Chances are, the answer is no. The reason is that out of the box, most issue trackers don’t indicate an issue is a regression, and don’t provide causality links.
This means that when you look at a new bug, you must rely on the description/comments if you want to note the regression source. This of course limits your ability to manipulate the data.
What can you do? Well, there are two things.
First, you can provide a simple "Regression" custom field which will be true in case the issue is understood to be a regression, or more accurately, a new issue caused by another change in the system (and not an issue which was there all along, just detected thru extended QA coverage).

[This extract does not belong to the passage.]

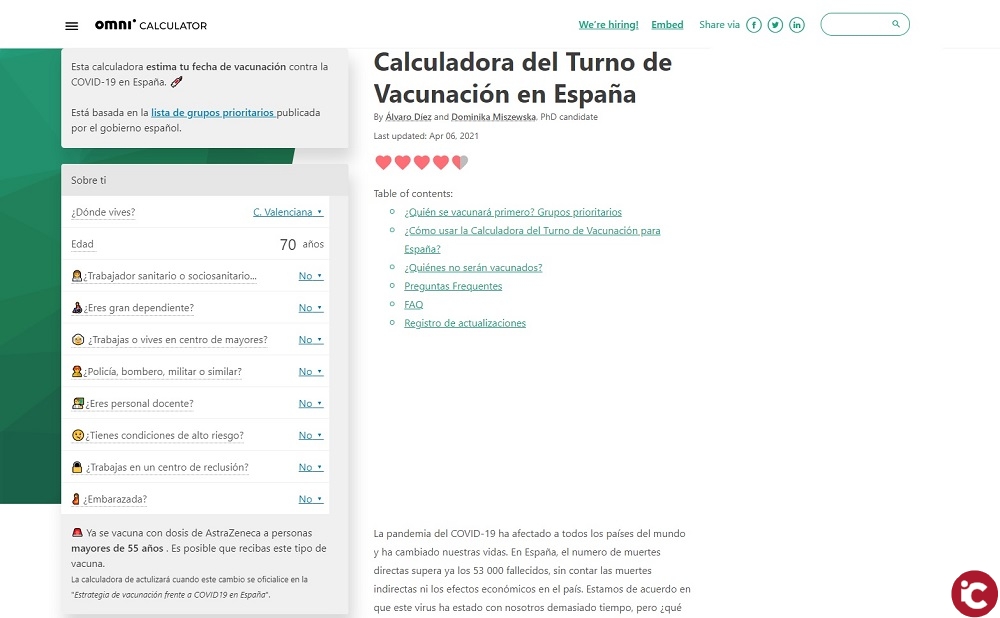This screenshot has height=618, width=1000.
Task: Click the search magnifier icon
Action: click(896, 24)
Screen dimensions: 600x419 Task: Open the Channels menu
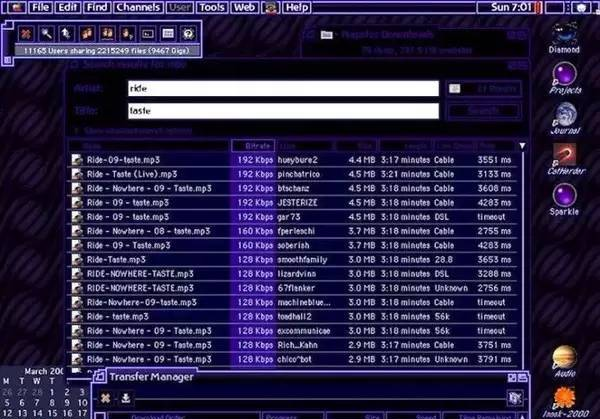[137, 7]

This lets you know which issues are regressions, which usually points to issues you really want to deal with before releasing.
What it doesn’t do is provide info as to the regression source . The only accurate way to track regression source is to provide links from the regression back to its cause. This can be done via a "Caused by/Caused" link. Hopefully your issue tracker allows custom links (JIRA does…). In case you know which specific issue caused it, fill that in. If you don’t know, or its due to a large feature, just add a placeholder issue and link to that, even if its just a build number ( e.g. FeatureA, build1.2.1).

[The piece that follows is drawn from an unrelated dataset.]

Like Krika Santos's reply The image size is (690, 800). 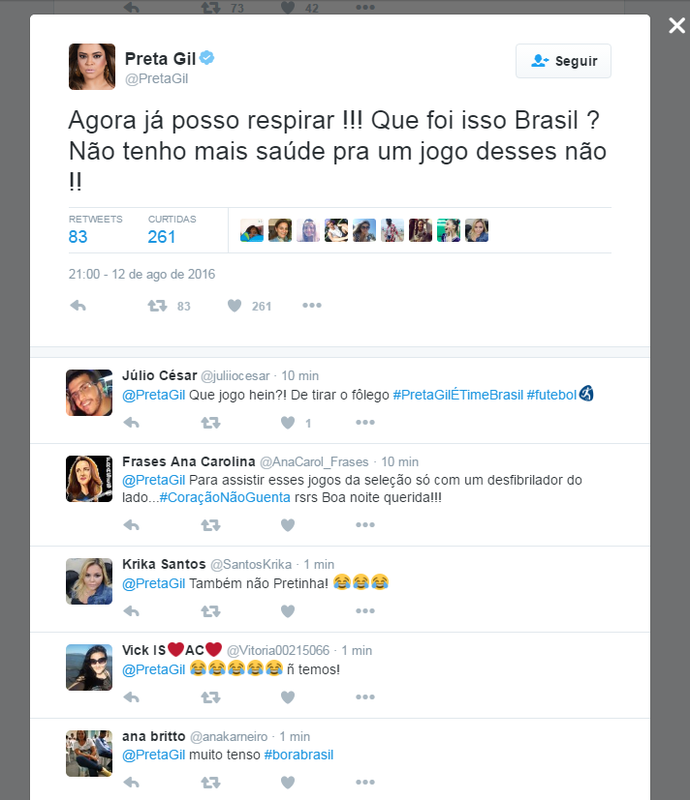coord(288,611)
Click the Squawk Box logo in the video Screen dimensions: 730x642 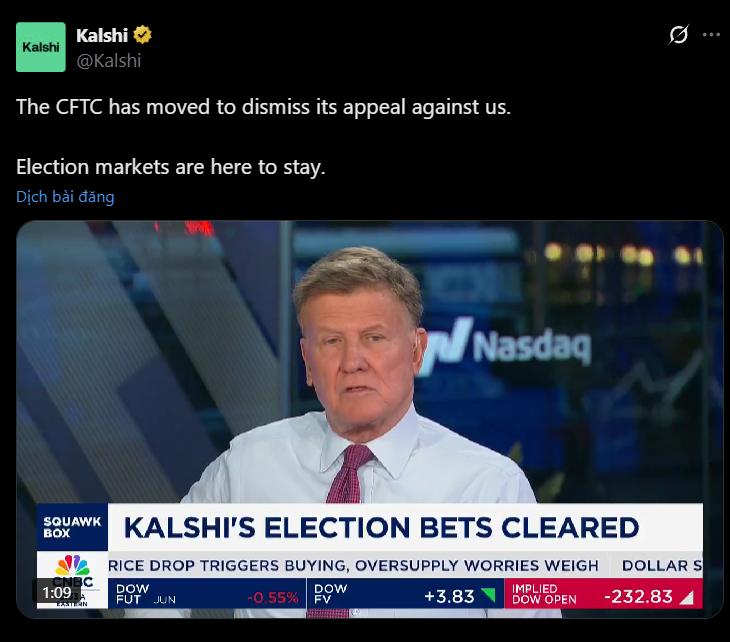pos(72,526)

Lets assume this information is actually filled correctly most of the time (not a trivial assumption actually – those experienced in trying to convince all stakeholders to fill data they don’t really think is useful to THEM will probably nod with agreement here). Now you can look at the SOURCES of regression and try to see if there is any intelligent conclusion that can be made. Is it the small stupid stuff that you feel will be trivial? Is it the hard fixes where you don’t do enough code review and integration testing? Are the regressions local, or can an issue in one area cause a chain effect in different modules altogether? Are certain teams maintaining fewer/more regressions? Are certain modules pandora boxes for new bugs/regressions whenever they are touched?
These understandings should be leveraged to think where you want to improve in your development process.

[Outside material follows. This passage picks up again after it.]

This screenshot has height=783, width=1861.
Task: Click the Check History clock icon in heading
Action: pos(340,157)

NOTE: Even if you are afraid the data won’t be collected, try to think along these lines via a less formal view of the regressions in your last big version. Hopefully you can make some conclusions with what you have at the moment.
We use a field called “regression since” which has releases as the possible values. It works very well and is very helpful in getting a bug fixed which is something that used to work as opposed to something that was just discovered but perhaps has always been that way.